What about fashion and beauty, what are your favourite brands?

I was on a hen rescue at a farm recently in my favourite jeans. I picked up one of the final hens we were collecting and as I stoop up the back of my jeans caught on a nail that was sticking out of the perch in the coop and split. A couple people said “Oh I hope they weren’t your favourite jeans?” And another said “I know what you young people spend on jeans these days. *Gasp*”. They are my favourites. I spent $9 at an op shop for those amazing jeans. They’re so comfy and go with all kinds of outfits, be it a suit jacket and heels or a filthy ‘Til The Cows Come Home rescue squad shirt and boots with cow dung all over ’em. I love those jeans even more now with the tear in them. I’ve no idea what brand they are. 

I’m an op shopper. I love finding up-cycled items and not contributing further to any landfill with my purchases. That’s my favourite way to shop. I don’t have a favourite brand. As a former athlete I do love Adidas and as someone who now sits in a lot of meetings, I love Bardot for those occasions. But I find a lot of my Adidas and Bardot in op shops. 

How did friends and family react when you told them you were becoming vegan?

Back then they didn’t know what ‘vegan’ was. There was no defensiveness because their was no social divide between vegans and those who eat animals. They were more just baffled as to my choice. I was once served “not beef stew”.. it was turkey stew, another time I was asked “are tomatoes vegan?” People just didn’t know.

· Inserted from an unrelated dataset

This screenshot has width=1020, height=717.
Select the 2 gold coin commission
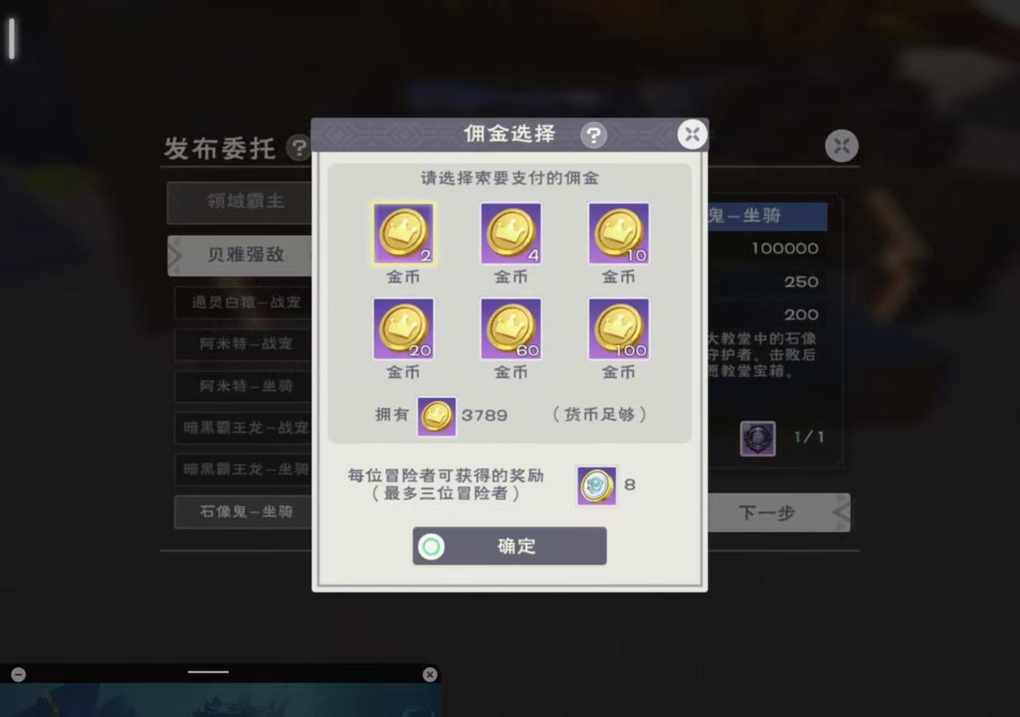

Donna with volunteers Jude & Phoebe, as well as Donna’s daughter, Ever on a chicken rescue

Have you found any situations particularly difficult?

I always, always eat before going to a family occasion or a non vegan based outing. I’ll literally fill up before I go. That way when I’m there, if there are vegan options (that I can and want to eat) then I will and it’ll be a bonus. Instead of feeling hungry, left out or missing out,.I prefer to focus on socialising than “gathering” so to speak, so this works so well for me to be able to relax. 

Who are your vegan role models?

I don’t feel I have one. I admire those I know around me, those I have on the ‘Til The Cows Come Home team, I grow from being around them. There are celebrities, influencers and health experts who create great inspo but I couldn’t say I model off of them. I really like to pave my own path.

Are there any documentaries, books, movies, podcasts or websites you’d recommend?

Books. Yes! *looking at my bookshelf* I wrote a series called Healthy, Sexy, Vegan from my experience as a Nutritionist and a mum. From my shelf, I recommend The China Study, Don’t Follow The Herd, Hippie Lane the Cookbook, Disease Proof Your Child, The Starch Solution and let me throw in Vagina! So good!

What was the last new vegan discovery that you made?

New people going vegan that I’d known from years ago. Always nice to see, always. 

If you had one message for anyone considering making the commitment to be vegan, what would it be?

Dive in. Just get started. Now. You won’t be able to think your way to doing vegan well, you need to do it to do it well. Make some mistakes, make some wins and find out what way of eating vegan works for your body, your lifestyle, your family. I never heard a vegan say “I wish I started later”, it’s only “I wish I started sooner”.

What’s the best thing about being vegan?

Knowing that I am living in alignment with my nature and desire to be kind to all animals. From here, everything in the path to a purposeful life is able to align. I’ve seen that occur over and over again.